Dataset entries
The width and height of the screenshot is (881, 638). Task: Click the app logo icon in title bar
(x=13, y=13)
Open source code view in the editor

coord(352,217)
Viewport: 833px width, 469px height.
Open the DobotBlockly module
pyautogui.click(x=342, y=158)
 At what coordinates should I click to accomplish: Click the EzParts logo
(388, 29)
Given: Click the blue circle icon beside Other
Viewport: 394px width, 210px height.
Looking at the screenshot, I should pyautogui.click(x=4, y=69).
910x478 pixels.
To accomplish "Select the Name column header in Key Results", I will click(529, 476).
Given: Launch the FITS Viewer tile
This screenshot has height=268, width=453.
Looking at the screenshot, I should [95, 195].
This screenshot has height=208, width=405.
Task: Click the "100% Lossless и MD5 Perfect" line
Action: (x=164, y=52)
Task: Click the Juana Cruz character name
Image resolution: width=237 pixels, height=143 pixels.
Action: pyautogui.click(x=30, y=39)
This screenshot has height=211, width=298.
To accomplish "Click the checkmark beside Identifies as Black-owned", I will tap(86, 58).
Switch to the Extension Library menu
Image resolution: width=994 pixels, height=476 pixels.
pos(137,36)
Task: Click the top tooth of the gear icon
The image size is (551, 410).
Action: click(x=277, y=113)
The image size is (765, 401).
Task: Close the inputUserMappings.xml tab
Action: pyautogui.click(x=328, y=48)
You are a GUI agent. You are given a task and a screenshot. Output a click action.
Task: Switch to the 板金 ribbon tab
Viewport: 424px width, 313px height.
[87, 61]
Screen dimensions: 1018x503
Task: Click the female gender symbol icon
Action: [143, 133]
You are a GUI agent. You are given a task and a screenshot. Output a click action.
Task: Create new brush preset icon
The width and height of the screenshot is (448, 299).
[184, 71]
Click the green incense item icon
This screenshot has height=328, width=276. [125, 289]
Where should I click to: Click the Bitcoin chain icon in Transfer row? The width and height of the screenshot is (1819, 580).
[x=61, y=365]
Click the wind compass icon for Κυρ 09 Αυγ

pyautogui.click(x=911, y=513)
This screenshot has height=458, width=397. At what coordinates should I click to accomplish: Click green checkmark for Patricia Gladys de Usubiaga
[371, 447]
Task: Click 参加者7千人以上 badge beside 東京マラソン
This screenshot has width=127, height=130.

» What you will do
Take the entries above and repeat them verbatim.

» Task response
The width and height of the screenshot is (881, 638). Task: Click the app logo icon in title bar
(x=13, y=13)
Open source code view in the editor

coord(352,217)
Viewport: 833px width, 469px height.
Open the DobotBlockly module
pyautogui.click(x=342, y=158)
 At what coordinates should I click to accomplish: Click the EzParts logo
(388, 29)
Given: Click the blue circle icon beside Other
Viewport: 394px width, 210px height.
Looking at the screenshot, I should pyautogui.click(x=4, y=69).
910x478 pixels.
To accomplish "Select the Name column header in Key Results", I will click(529, 476).
Given: Launch the FITS Viewer tile
This screenshot has height=268, width=453.
Looking at the screenshot, I should [95, 195].
This screenshot has height=208, width=405.
Task: Click the "100% Lossless и MD5 Perfect" line
Action: (x=164, y=52)
Task: Click the Juana Cruz character name
Image resolution: width=237 pixels, height=143 pixels.
Action: pyautogui.click(x=30, y=39)
This screenshot has height=211, width=298.
To accomplish "Click the checkmark beside Identifies as Black-owned", I will tap(86, 58).
Switch to the Extension Library menu
Image resolution: width=994 pixels, height=476 pixels.
pos(137,36)
Task: Click the top tooth of the gear icon
The image size is (551, 410).
Action: click(x=277, y=113)
The image size is (765, 401).
Task: Close the inputUserMappings.xml tab
Action: pyautogui.click(x=328, y=48)
You are a GUI agent. You are given a task and a screenshot. Output a click action.
Task: Switch to the 板金 ribbon tab
Viewport: 424px width, 313px height.
[87, 61]
Screen dimensions: 1018x503
Task: Click the female gender symbol icon
Action: [143, 133]
You are a GUI agent. You are given a task and a screenshot. Output a click action.
Task: Create new brush preset icon
The width and height of the screenshot is (448, 299).
[184, 71]
Click the green incense item icon
This screenshot has height=328, width=276. [125, 289]
Where should I click to: Click the Bitcoin chain icon in Transfer row? The width and height of the screenshot is (1819, 580).
[x=61, y=365]
Click the wind compass icon for Κυρ 09 Αυγ

pyautogui.click(x=911, y=513)
This screenshot has height=458, width=397. At what coordinates should I click to accomplish: Click green checkmark for Patricia Gladys de Usubiaga
[371, 447]
Task: Click 参加者7千人以上 badge beside 東京マラソン
This screenshot has width=127, height=130.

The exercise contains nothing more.